Je voudrais vous rappeler que le courant « réaliste » a pourtant été, depuis un siècle, à tort ou à raison, le plus encouragé par la France profondément cartésienne, méfiante à l’égard de « la folle du logis ». En 1906, au moment où reparaît la version « autocaviardée » et laïcisée du livre de G. Bruno : Le Tour de la France par deux enfants, sorte leçon de choses continue ô combien réaliste, les petits Anglais satisfont leur imaginaire avec Peter Pan.
Presque 50 ans plus tard, si on relit les recommandations des diverses commissions de contrôle créées après la loi de 1949, (comme le fait Thierry Crépin dans son excellente étude, insistant sur la mise sous tutelle de la presse enfantine : Haro sur le gangster ! La moralisation de la presse enfantine, 1934-1954, (CNRS Editions, 2001), on s’aperçoit que « les récits fantastiques et de science-fiction inquiètent tout particulièrement les éducateurs », coupables, à l’égard des jeunes lecteurs, « de les détourner de la réalité » (p. 236).
Qui veut tirer à boulets rouges sur la littérature juvénile l’accuse de deux maux antagonistes. Ou bien, on lui reproche d’être stéréotypée, mièvre et infantile, ou, à contrario, on l’accuse de trop parler des réalités du monde actuel et de « désespérer la jeunesse ». C’est à se demander si certains esprits ne voudraient pas que l’on revienne aux niaiseries infantilisantes d’autrefois. Au moins, on pourrait tirer à vue dans le champ bien circonscrit des « livres pour enfants » où se remettraient à pousser stéréotypes et clichés, romances pleurnichardes et textes débiles !
On ne peut pas, non plus séparer l’évolution de la littérature de celle de la presse juvénile. (...)

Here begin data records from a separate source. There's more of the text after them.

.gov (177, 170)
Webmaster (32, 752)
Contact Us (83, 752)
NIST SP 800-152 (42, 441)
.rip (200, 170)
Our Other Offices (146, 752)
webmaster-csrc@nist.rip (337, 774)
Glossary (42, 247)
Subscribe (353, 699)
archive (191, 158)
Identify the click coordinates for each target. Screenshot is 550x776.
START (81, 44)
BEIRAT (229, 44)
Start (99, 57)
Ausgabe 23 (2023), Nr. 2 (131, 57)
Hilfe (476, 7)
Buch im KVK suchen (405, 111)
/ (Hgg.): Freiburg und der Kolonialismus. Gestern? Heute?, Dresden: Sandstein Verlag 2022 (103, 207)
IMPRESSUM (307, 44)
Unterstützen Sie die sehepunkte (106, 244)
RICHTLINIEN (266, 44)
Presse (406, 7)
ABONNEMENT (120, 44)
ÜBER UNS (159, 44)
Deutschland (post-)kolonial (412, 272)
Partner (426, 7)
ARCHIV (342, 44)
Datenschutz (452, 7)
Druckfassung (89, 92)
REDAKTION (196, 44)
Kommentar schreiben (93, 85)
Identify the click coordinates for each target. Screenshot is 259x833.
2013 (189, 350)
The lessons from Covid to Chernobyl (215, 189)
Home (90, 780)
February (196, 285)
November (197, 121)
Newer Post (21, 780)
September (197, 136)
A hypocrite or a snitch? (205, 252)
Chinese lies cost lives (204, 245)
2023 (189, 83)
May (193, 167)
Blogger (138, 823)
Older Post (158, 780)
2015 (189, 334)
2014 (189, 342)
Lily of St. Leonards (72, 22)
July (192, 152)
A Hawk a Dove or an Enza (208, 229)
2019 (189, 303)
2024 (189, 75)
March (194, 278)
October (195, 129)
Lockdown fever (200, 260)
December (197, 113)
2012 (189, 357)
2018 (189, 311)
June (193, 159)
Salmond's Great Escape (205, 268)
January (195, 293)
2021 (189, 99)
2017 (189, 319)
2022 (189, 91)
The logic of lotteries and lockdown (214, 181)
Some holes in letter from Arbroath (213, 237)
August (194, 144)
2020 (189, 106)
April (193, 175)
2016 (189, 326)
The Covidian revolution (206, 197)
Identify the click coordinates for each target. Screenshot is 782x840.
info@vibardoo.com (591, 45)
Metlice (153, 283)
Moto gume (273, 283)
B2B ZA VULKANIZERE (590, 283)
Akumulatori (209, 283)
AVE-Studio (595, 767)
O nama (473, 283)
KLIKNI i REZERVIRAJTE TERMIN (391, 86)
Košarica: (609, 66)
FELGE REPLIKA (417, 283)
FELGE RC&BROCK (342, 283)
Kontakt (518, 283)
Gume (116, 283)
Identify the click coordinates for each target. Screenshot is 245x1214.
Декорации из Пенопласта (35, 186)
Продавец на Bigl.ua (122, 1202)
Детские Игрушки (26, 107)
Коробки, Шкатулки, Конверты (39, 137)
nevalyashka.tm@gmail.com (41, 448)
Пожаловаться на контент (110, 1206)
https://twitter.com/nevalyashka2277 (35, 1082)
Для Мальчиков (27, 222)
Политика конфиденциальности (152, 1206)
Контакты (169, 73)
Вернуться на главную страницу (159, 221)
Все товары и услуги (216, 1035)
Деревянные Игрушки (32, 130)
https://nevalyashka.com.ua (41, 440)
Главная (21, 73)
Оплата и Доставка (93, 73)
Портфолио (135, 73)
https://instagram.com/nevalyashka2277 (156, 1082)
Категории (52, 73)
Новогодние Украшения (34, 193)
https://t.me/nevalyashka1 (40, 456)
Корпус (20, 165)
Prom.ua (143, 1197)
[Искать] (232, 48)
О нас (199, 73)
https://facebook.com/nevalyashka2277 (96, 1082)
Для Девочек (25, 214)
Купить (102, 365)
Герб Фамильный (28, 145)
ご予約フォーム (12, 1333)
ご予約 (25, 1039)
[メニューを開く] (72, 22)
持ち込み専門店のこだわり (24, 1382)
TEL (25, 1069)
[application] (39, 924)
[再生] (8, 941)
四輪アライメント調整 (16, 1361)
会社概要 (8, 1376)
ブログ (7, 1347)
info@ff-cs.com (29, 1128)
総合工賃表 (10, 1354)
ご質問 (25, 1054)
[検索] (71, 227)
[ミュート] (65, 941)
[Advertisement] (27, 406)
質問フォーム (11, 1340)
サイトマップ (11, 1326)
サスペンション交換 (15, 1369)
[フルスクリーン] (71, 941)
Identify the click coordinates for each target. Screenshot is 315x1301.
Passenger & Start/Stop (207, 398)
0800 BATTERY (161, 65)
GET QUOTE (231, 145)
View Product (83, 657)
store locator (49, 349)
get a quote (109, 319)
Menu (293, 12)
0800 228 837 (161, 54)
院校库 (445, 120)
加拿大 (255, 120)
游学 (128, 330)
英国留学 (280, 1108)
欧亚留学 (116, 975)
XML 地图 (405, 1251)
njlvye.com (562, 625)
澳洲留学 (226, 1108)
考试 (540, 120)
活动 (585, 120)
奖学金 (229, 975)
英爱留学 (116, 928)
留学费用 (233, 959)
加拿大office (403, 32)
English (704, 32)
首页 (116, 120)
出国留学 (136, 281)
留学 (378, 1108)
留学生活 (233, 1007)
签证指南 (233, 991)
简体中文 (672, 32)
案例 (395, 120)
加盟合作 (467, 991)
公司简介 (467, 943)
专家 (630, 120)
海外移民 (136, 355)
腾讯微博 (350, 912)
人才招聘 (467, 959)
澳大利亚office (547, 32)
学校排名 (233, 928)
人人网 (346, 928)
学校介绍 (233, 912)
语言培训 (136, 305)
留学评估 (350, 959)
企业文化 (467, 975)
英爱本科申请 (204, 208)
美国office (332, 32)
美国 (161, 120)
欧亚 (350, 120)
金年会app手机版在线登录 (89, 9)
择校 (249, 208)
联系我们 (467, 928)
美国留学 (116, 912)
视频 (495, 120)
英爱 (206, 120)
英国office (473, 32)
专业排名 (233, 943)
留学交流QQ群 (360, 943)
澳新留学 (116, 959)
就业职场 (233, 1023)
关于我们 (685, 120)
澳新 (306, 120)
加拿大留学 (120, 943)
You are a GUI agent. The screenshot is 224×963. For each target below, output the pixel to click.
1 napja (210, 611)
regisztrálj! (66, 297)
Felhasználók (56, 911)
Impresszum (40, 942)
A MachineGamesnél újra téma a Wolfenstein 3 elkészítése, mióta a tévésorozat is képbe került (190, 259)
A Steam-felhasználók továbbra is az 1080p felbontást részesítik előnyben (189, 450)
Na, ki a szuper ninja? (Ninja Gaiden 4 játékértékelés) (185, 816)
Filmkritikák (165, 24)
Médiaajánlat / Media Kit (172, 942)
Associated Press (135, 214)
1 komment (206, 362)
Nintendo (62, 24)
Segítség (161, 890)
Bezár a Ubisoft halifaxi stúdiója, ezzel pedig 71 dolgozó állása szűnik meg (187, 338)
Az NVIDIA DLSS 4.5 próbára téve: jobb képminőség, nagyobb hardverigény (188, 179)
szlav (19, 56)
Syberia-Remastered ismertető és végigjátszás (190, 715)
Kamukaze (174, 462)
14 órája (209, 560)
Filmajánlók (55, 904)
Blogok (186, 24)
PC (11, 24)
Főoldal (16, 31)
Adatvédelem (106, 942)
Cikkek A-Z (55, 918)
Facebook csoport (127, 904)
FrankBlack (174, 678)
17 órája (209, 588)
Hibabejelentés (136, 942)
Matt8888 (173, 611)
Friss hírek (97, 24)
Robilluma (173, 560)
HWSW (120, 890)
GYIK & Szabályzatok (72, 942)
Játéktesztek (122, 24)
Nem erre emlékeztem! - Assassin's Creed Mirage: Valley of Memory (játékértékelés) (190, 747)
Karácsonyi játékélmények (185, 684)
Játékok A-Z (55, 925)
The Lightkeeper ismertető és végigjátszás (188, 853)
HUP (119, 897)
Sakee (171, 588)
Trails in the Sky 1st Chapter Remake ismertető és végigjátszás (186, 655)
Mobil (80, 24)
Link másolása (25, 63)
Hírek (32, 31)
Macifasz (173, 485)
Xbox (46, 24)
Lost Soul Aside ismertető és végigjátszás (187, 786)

Glissements réversibles des publics jeunes ou adultes

On peut ajouter que des analystes subtils (ou hypocrites) vont jusqu’à réserver aux adultes des livres juvéniles, alors évoqués sans qu’on signale qu’ils paraissent dans les collections pour la jeunesse. On a ainsi « sorti » Philip Pullman de son « rayon jeunesse » quand il a obtenu le prestigieux Whitebread Prize 2002, pour sa trilogie A la croisée des mondes, bien présente pourtant en « Folio Junior ». N’oublie-t-on pas que, de plus en plus, et depuis la révolution du « poche », le jeune lecteur est son propre prescripteur. Un livre se prend, se lit ou se rejette, pour un moment ou pour toujours, en toute liberté. Autant je suis inquiet et désemparé quand des enfants me révèlent qu’ils ont vu leurs parents en train de regarder un film pornographique ou qu’ils ont trouvé des cassettes du genre dans les tiroirs ouverts du bureau paternel, autant je ne crains pas d’affirmer : « laissez-les lire » et laissez à d’autres le soin de jouer aux néocenseurs ! (...)
J’ai écrit ce courrier parce que je croyais que mon livre, conçu avant tout comme une défense et illustration des auteurs et des illustrateurs du livre de jeunesse, devrait permettre un certain recul historique et éviter les approximations fautives dans les dates et l’appréhension de certains phénomènes éditoriaux. Il semble que nous n’en sommes pas encore là.